## Problem details
Exact wording is required: give all the records again, minus the pictures.

╔══

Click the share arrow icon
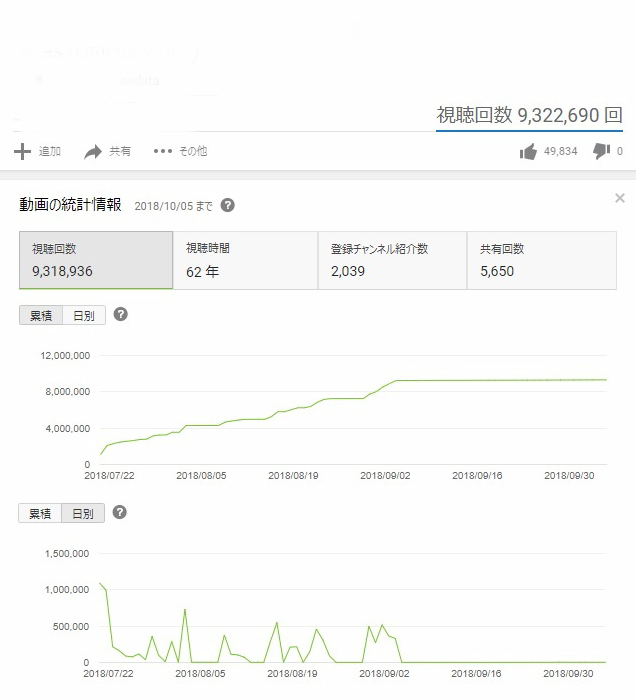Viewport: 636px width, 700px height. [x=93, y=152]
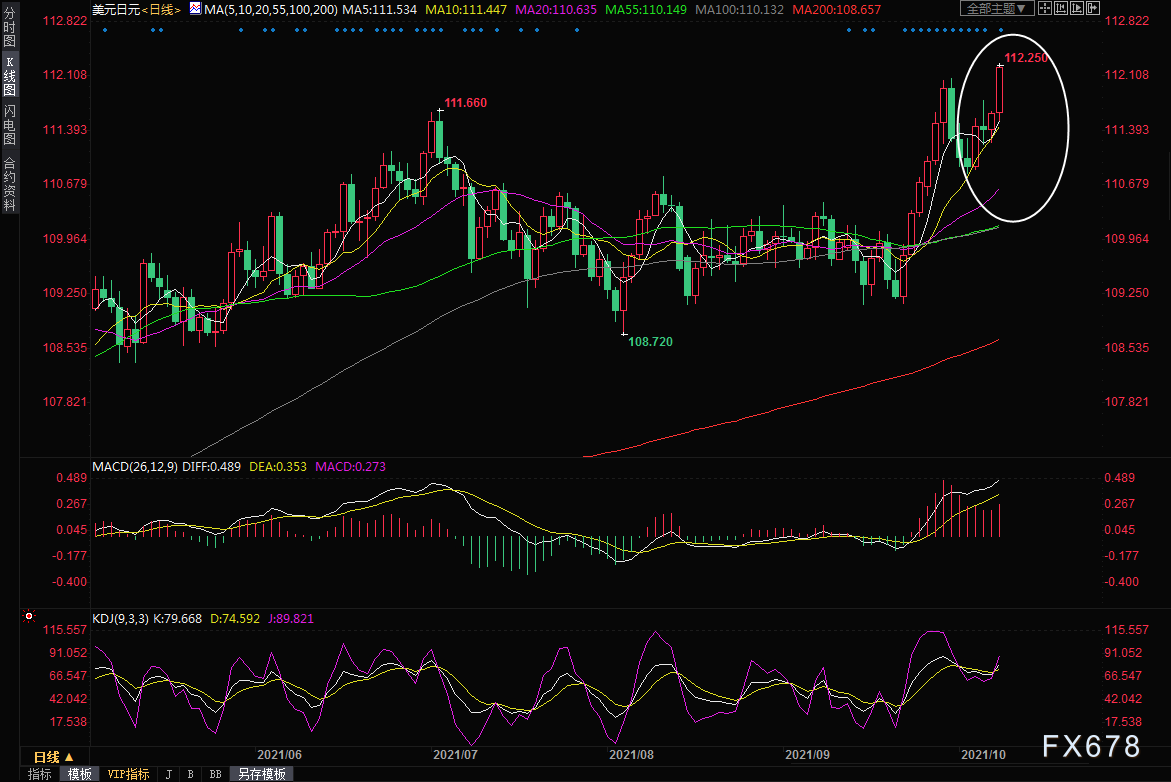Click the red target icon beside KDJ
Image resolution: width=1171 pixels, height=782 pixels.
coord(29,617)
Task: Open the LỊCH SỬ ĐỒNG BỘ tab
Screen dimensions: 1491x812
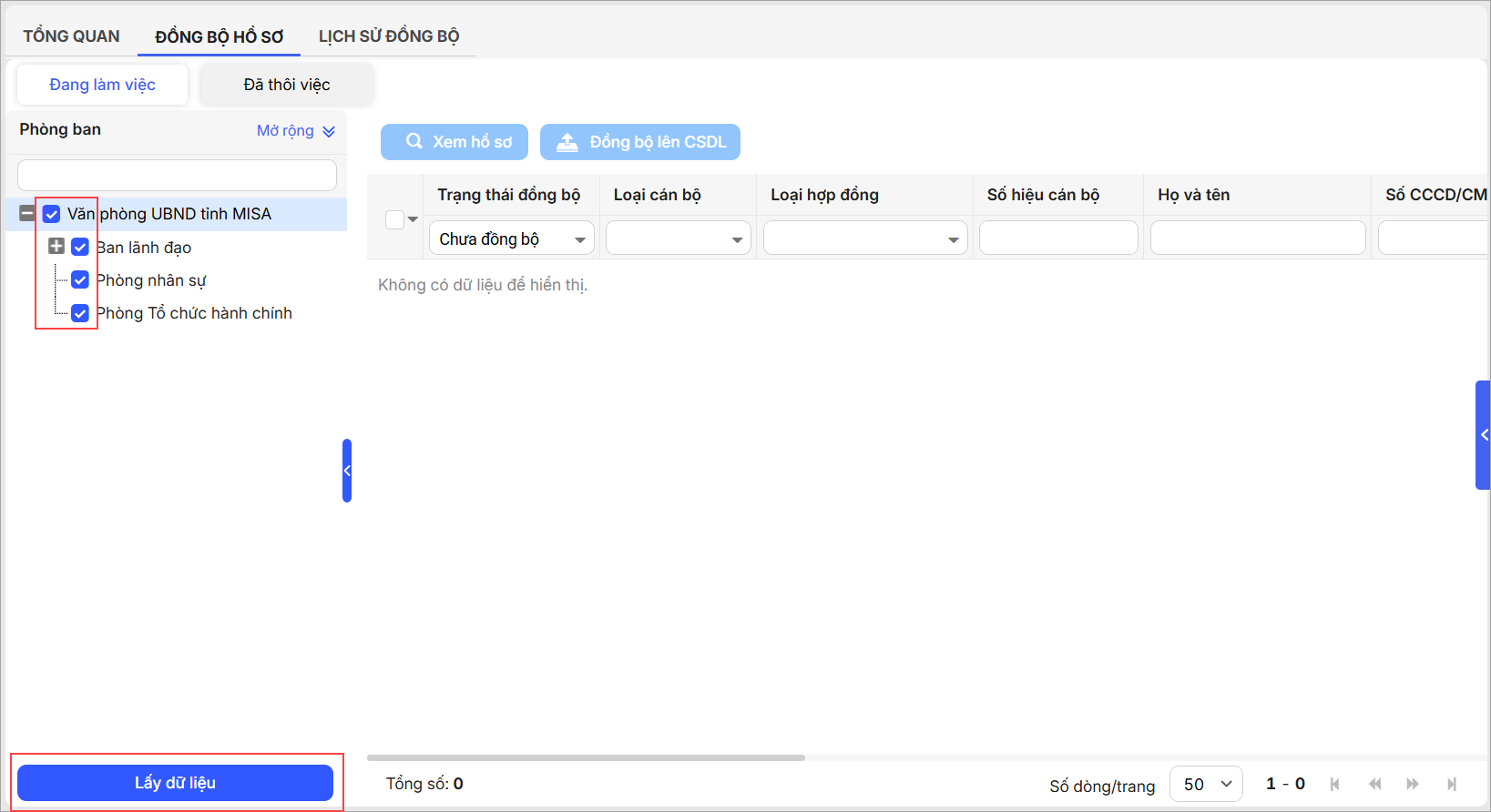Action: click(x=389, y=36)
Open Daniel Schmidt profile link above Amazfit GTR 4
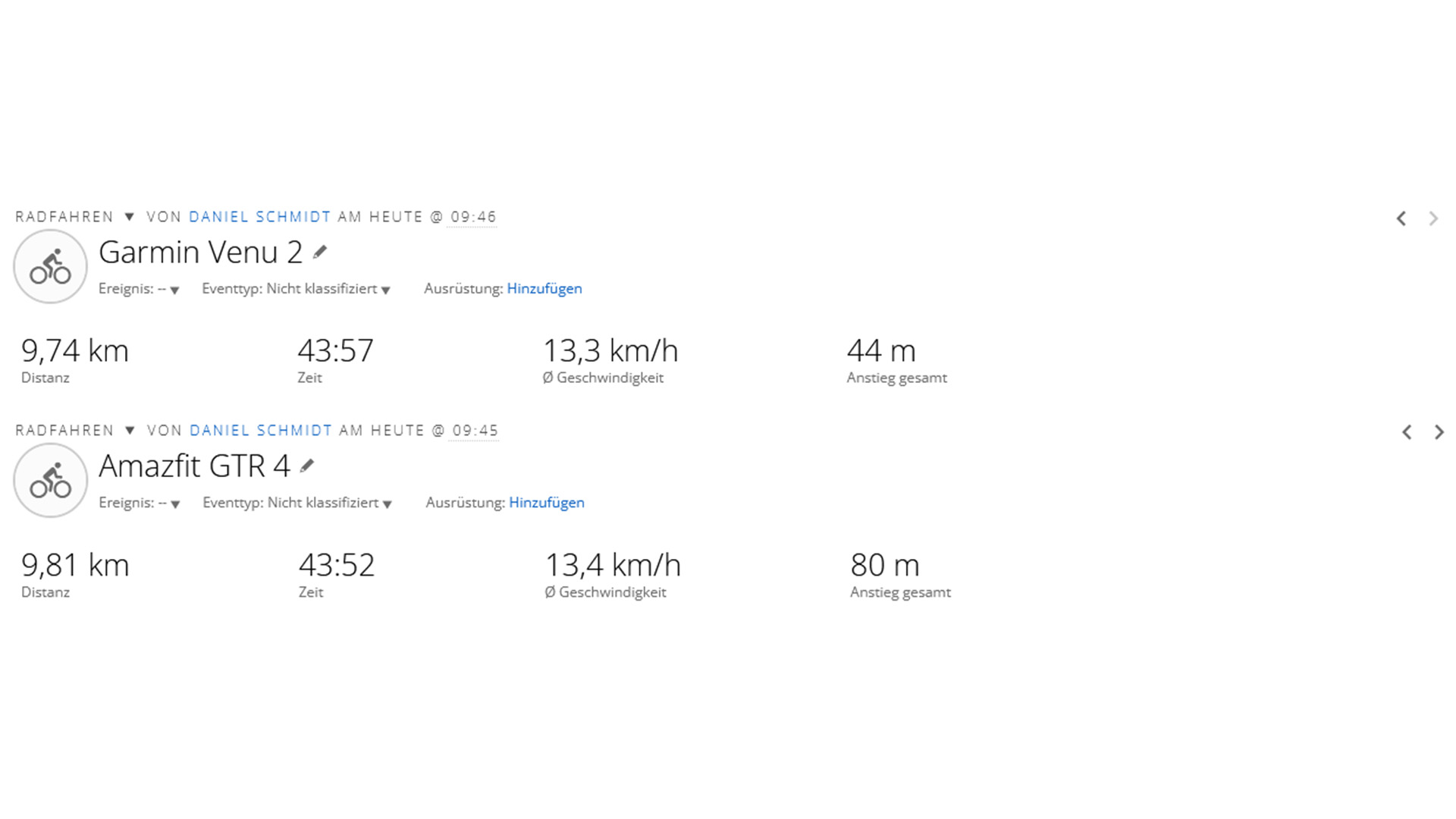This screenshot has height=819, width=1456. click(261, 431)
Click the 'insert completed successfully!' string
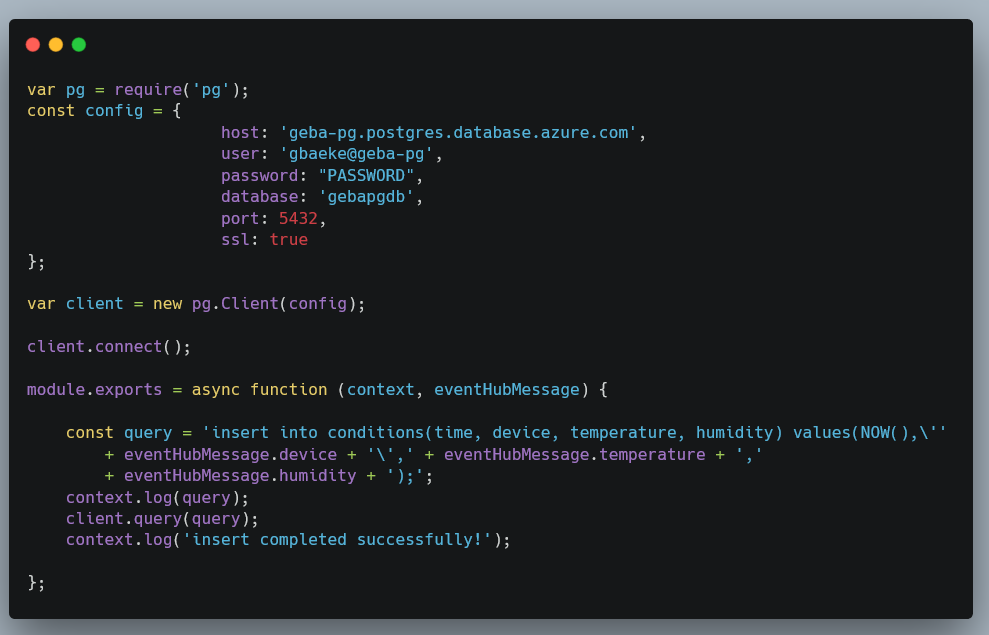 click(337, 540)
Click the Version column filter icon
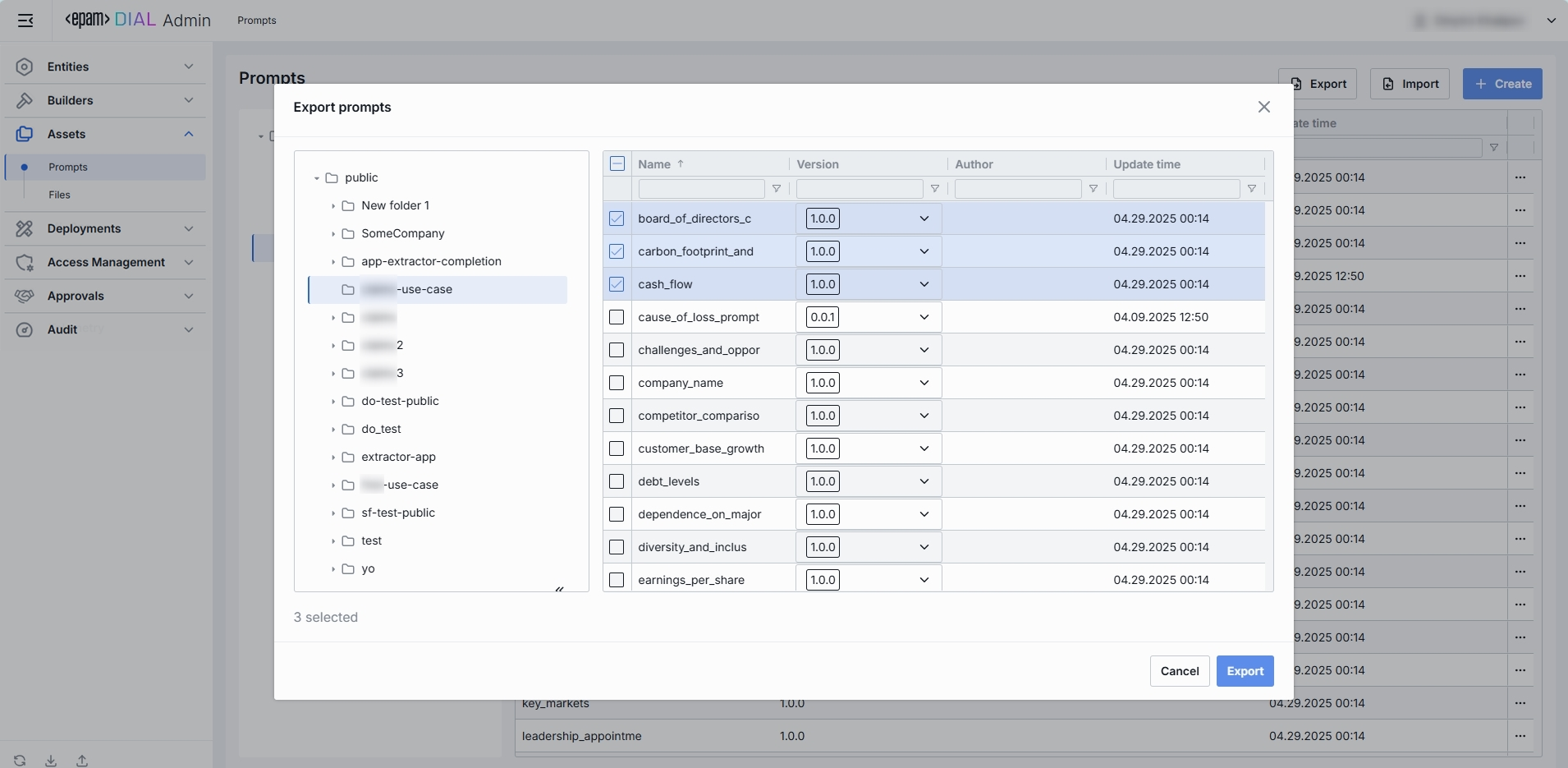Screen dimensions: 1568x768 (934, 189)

╚══

## Expected answer
Click the share arrow icon
Viewport: 636px width, 700px height. [x=93, y=152]
Click the red target icon beside KDJ
Image resolution: width=1171 pixels, height=782 pixels.
coord(29,617)
Task: Open the LỊCH SỬ ĐỒNG BỘ tab
Screen dimensions: 1491x812
Action: click(x=389, y=36)
Open Daniel Schmidt profile link above Amazfit GTR 4
This screenshot has height=819, width=1456. click(261, 431)
Click the 'insert completed successfully!' string
 click(337, 540)
Click the Version column filter icon
Screen dimensions: 1568x768 (934, 189)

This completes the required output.